— Вот незадача! — пробурчал Борис Рублев, сплевывая мыльную пену в умывальник. — Никогда не получается, чтобы без порезов.
Наконец с бритьем было покончено. Рублев холодной водой ополоснул лицо, избавляясь от остатков пены, а затем налил в ладонь терпкого одеколона, запах которого напоминал цветущий табак, и принялся похлопывать себя по щекам. Когда щеки перестало жечь, он посмотрел на свое отражение в зеркале и только сейчас, словно бы впервые, увидел свое лицо и подумал: "Черт побери, а я уже совсем не мальчик! Совсем не тот юноша, каким был.
А каким я был?" — тут же спросил сам себя Рублев.
И ему страстно захотелось разобрать свои фотографии.
«Что это со мной? — подумал Рублев, — сентиментальным я стал, что ли?»
Ему даже в голову не пришло, что тяга к фотографиям всегда приходит у мужчины в определенные моменты — именно в те, когда его жизнь начинает меняться. Человек может и сам не знать о том, что его ждут перемены.
Но внутреннее чутье подсказывает, что впереди вскоре может начаться другая жизнь и надо подвести итоги, надо оглянуться назад, все взвесить и только после этого можно делать единственно верный шаг, который не приведет к ошибке и о котором не станешь потом жалеть.
Борис Рублев тщательно вымыл бритву, закрыл флакон с одеколоном, навел порядок в ванной комнате.
После этого он перешел на кухню, где заварил большую чашку крепкого-крепкого чая и вместе с чашкой, с зажженной сигаретой и пепельницей вернулся в комнату.

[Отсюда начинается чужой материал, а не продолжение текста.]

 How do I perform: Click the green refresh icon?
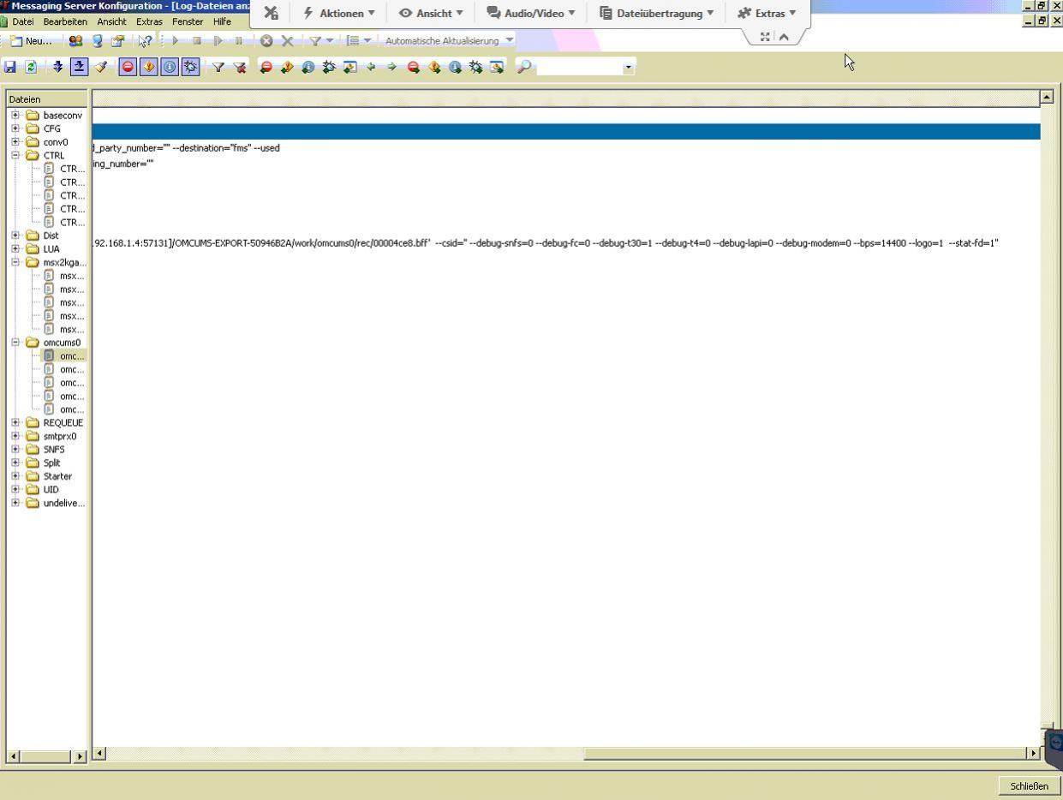31,67
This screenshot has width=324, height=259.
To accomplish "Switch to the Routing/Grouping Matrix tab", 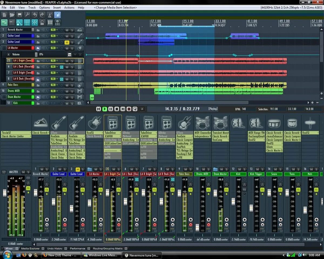I will 108,248.
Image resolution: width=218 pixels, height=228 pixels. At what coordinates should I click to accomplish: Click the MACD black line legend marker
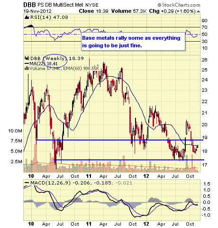[x=27, y=183]
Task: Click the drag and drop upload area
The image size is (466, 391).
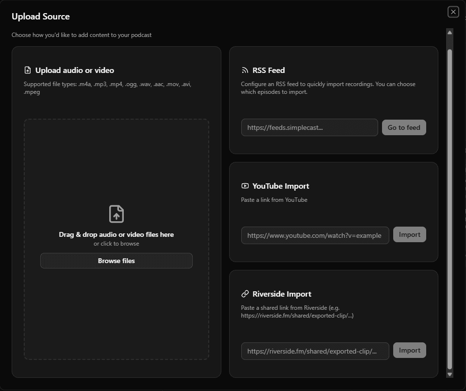Action: (x=116, y=170)
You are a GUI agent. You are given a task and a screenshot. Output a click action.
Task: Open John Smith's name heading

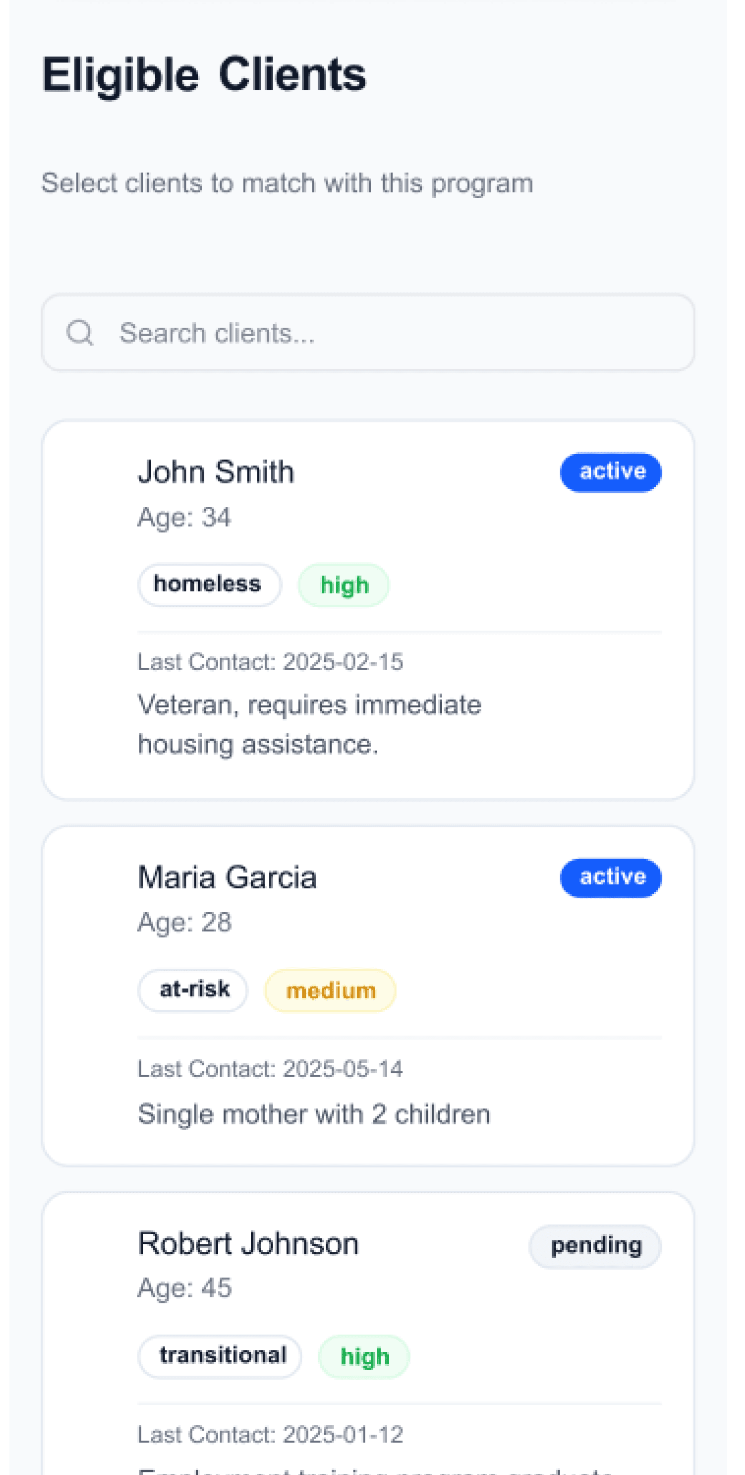click(x=216, y=472)
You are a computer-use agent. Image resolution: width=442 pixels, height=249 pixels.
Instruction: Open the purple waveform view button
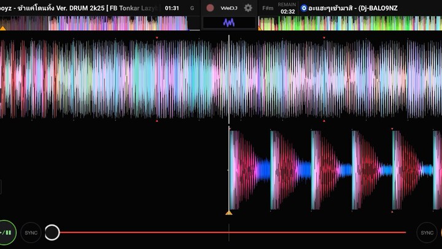pyautogui.click(x=229, y=23)
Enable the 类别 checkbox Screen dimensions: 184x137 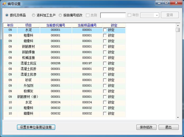pos(88,15)
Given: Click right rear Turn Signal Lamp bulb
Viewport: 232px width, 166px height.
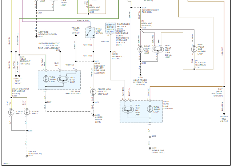Looking at the screenshot, I should pyautogui.click(x=150, y=109).
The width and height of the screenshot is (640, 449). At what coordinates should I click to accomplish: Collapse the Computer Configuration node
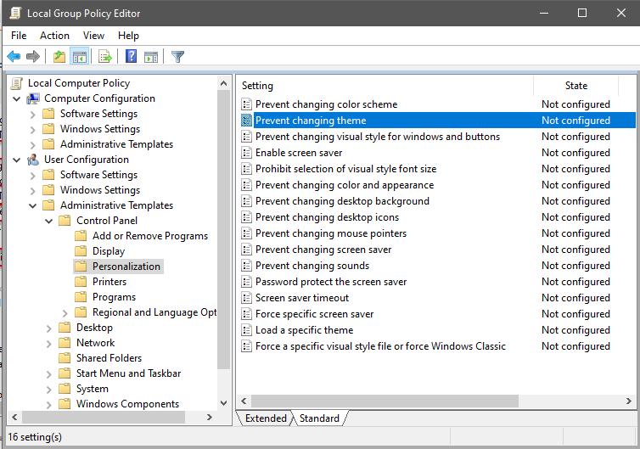coord(17,98)
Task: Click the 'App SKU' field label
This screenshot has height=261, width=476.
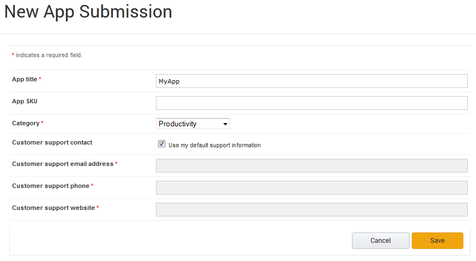Action: [25, 101]
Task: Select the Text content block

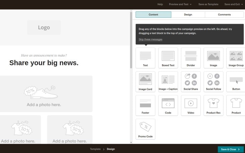Action: 145,58
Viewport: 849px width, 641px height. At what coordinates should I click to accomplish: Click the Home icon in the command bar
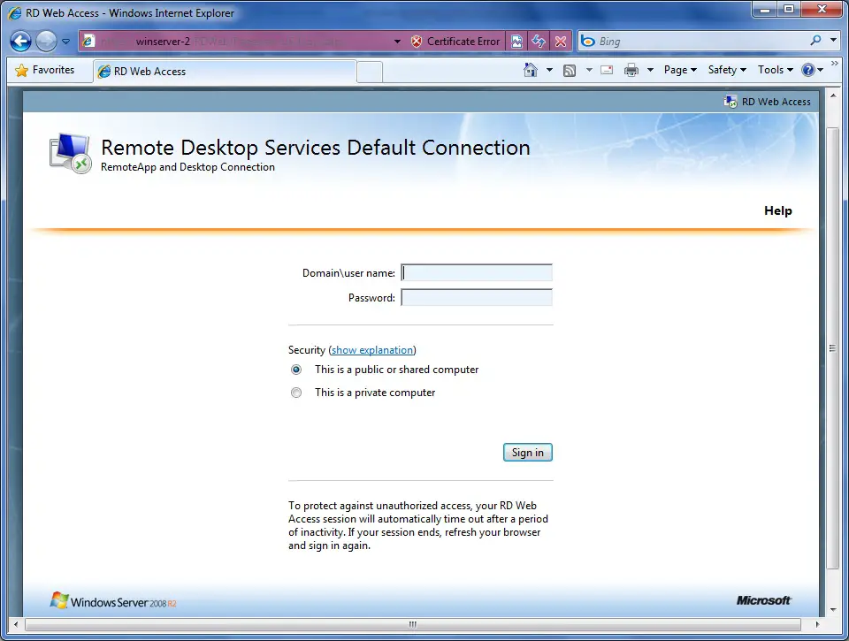point(529,69)
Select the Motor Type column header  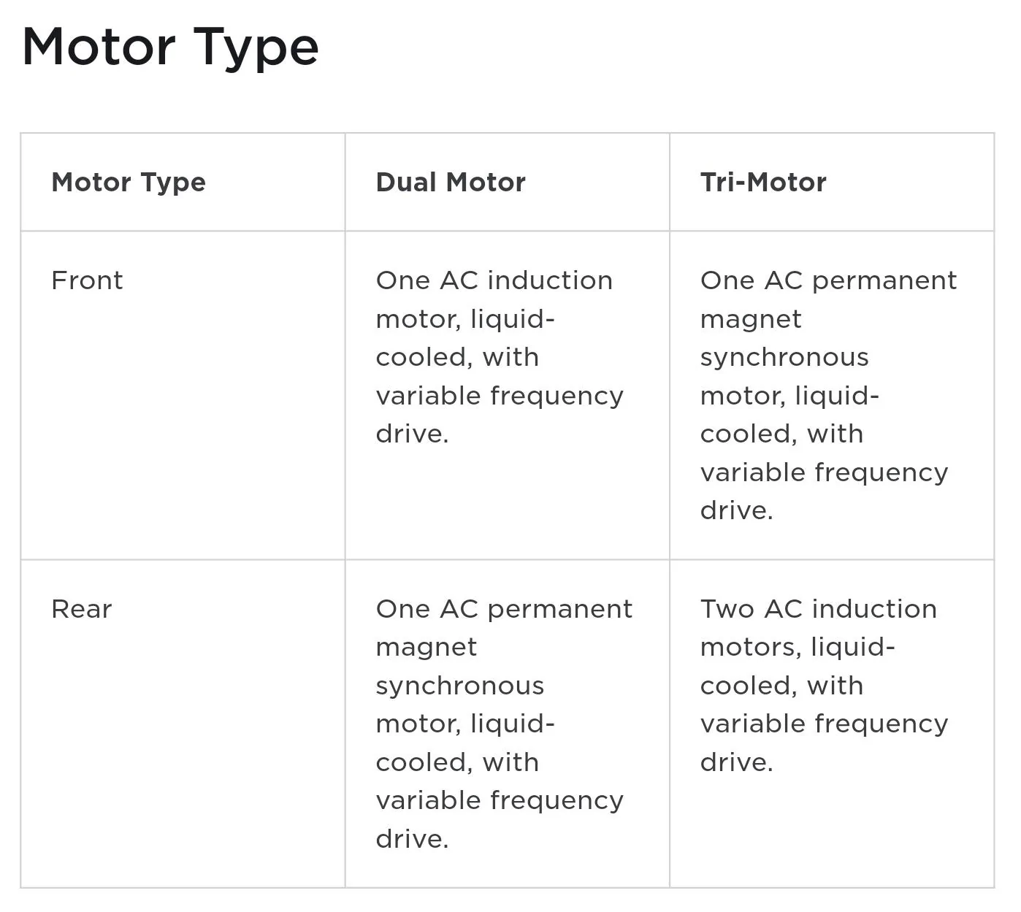pyautogui.click(x=129, y=183)
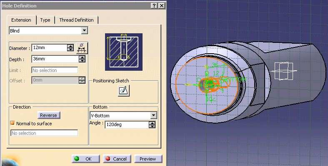Open the Blind extension type dropdown
The height and width of the screenshot is (166, 328).
coord(84,31)
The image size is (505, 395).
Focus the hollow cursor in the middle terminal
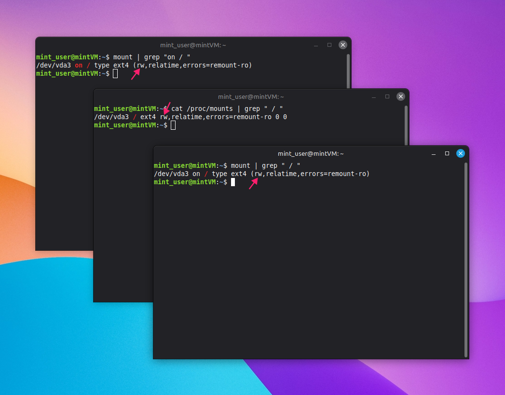coord(173,125)
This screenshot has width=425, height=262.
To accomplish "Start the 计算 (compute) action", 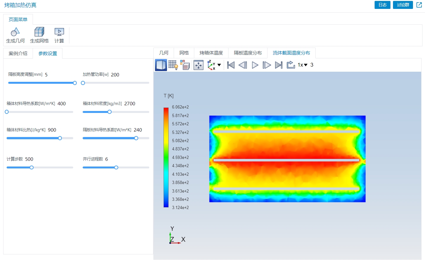I will pos(59,32).
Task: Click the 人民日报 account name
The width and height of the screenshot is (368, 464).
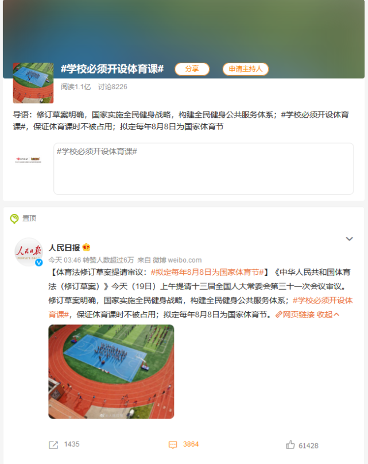Action: point(64,247)
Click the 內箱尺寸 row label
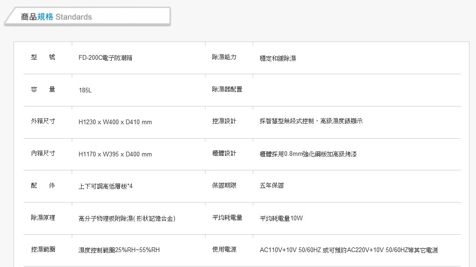 point(43,153)
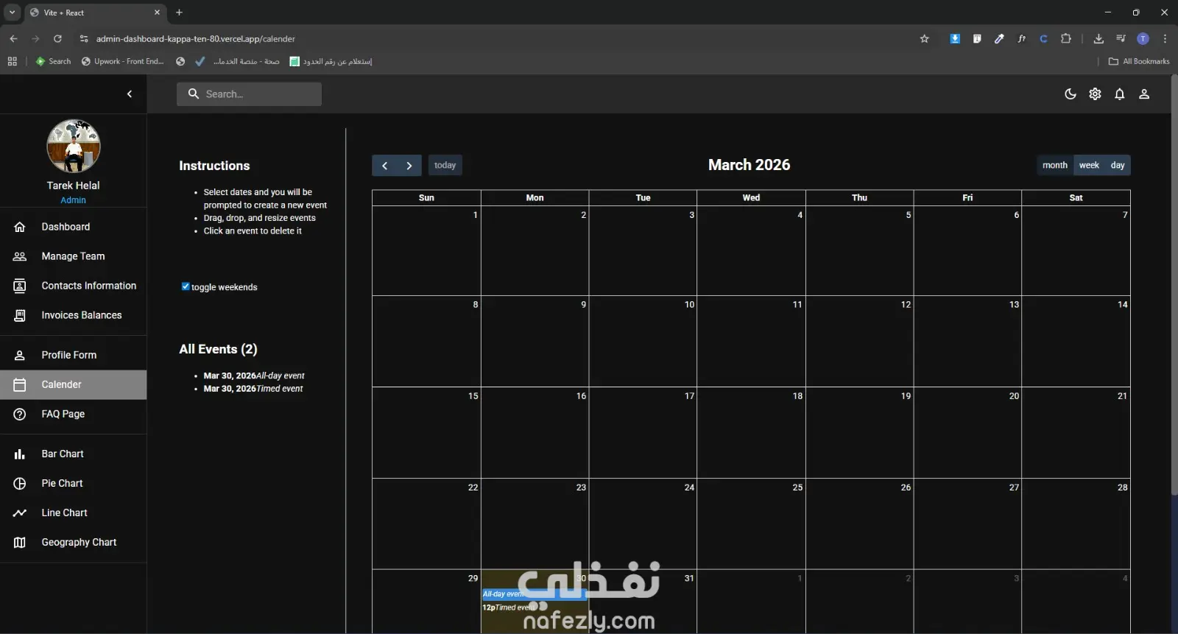Open settings gear icon in top bar
The height and width of the screenshot is (634, 1178).
coord(1095,94)
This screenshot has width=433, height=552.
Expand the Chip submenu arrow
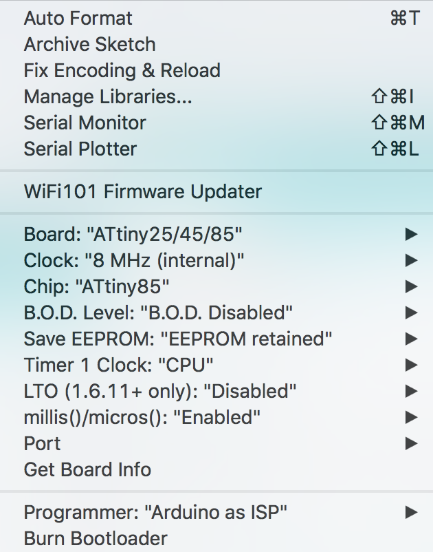coord(411,286)
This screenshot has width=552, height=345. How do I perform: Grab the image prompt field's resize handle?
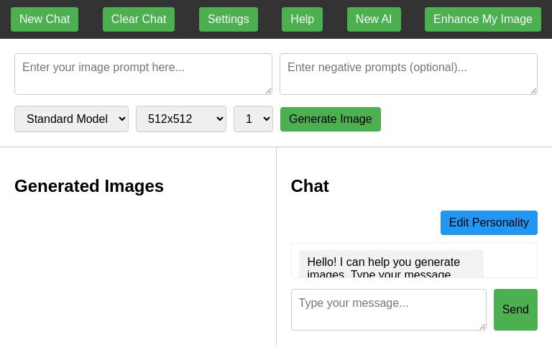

Он забрался на антресоли, достал чемоданчик — тот самый, который служил ему еще в те времена, когда он был курсантом военного училища. Где только не побывал этот маленький коричневый чемодан, потертый и старомодный!
Хотя, как видел Рублев, такие чемоданчики, вернее, похожие, опять входят в моду. Опять становятся актуальными металлические уголки, блестящие замочки и вся та дребедень, которой он восхищался, будучи еще безусым юнцом.
«Хотя нет, — тут же одернул себя Борис, — в училище у меня уже были усы. Вернее, настоящие усы не разрешали носить, выкручивались каждый как мог, а вот бриться уже приходилось каждый день. Правда, сейчас бриться приходится и утром, и вечером, если хочется, чтобы выглядел как положено и лицо не казалось грязным».
Пальцы отщелкнули замочки, и на стол легли две пухлые картонные папки с тесемками, которые были завязаны на тугие узлы.
"А почему они завязаны на узлы? — подумал Рублев. — Неужели я и не собирался эти папки развязывать?
Он принялся распутывать узлы, затем сердито выругался, дважды чертыхнулся, сходил на кухню, взял нож и разрезал тесемки. Зачем тратить время? Лучше вот так — раз и все. Узел — не замок.
Он раскрыл первую папку. Какие-то старые газеты, несколько грамот, дипломы и множество фотографий.
Почти все черно-белые, почти все пожелтевшие, а некоторые подмоченные и высушенные.
— Сколько же их здесь? — подумал Рублев.
Первая папка, которая лежала сейчас перед ним раскрытой, хранила фотографии, связанные с его детством, с родителями, с братом Андреем и годами, проведенными в военном училище. Вот самая первая фотография, маленькая, 9 на 14, обрезанная фигурным резаком — отец, мать и он, Борис Рублев. Мальчик в шароварах, в белой рубашке, в вязаной жилетке и матросской шапке. «Неужели это я? — сам себя спросил Рублев. — Ну конечно же я, а кто же еще? Хотя, может быть, брат Андрей. Нет, нет, это я, у Андрея совсем другие глаза».
Хотя в детстве, как вспомнил Борис, они были очень похожи на фотографиях, но не в жизни.
«Конечно же это я! Мама почему-то смотрит в объектив грустно, а отец улыбается. А у меня на лице абсолютно безучастное выражение».
И тут Рублев вспомнил рассказ матери о том, что когда ему было года два, он очень сильно заболел.
И врачи не могли толком ответить что у мальчика. Давали всякие таблетки, капли, водили на рентген, но все старания оставались безрезультатными — мальчик болел, худел. И тогда мать сказала отцу, чтобы тот позвал фотографа и они сфотографировались все вместе.
Отец почему-то был уверен, что с сыном ничего не случится, что он будет жить. А вот мать волновалась, ведь Борис был первенцем. Отец привел своего фотографа, какого-то старого знакомого, может быть, даже сослуживца, и тот долго усаживал отца, мать и ребенка, то открывал, то закрывал шторы на окне, а затем сделал несколько фотоснимков. Все это Борис Рублев знал из рассказов матери и отца. Правда, рассказ расходился в некоторых деталях, но, как понимал Борис, соответствовал истине.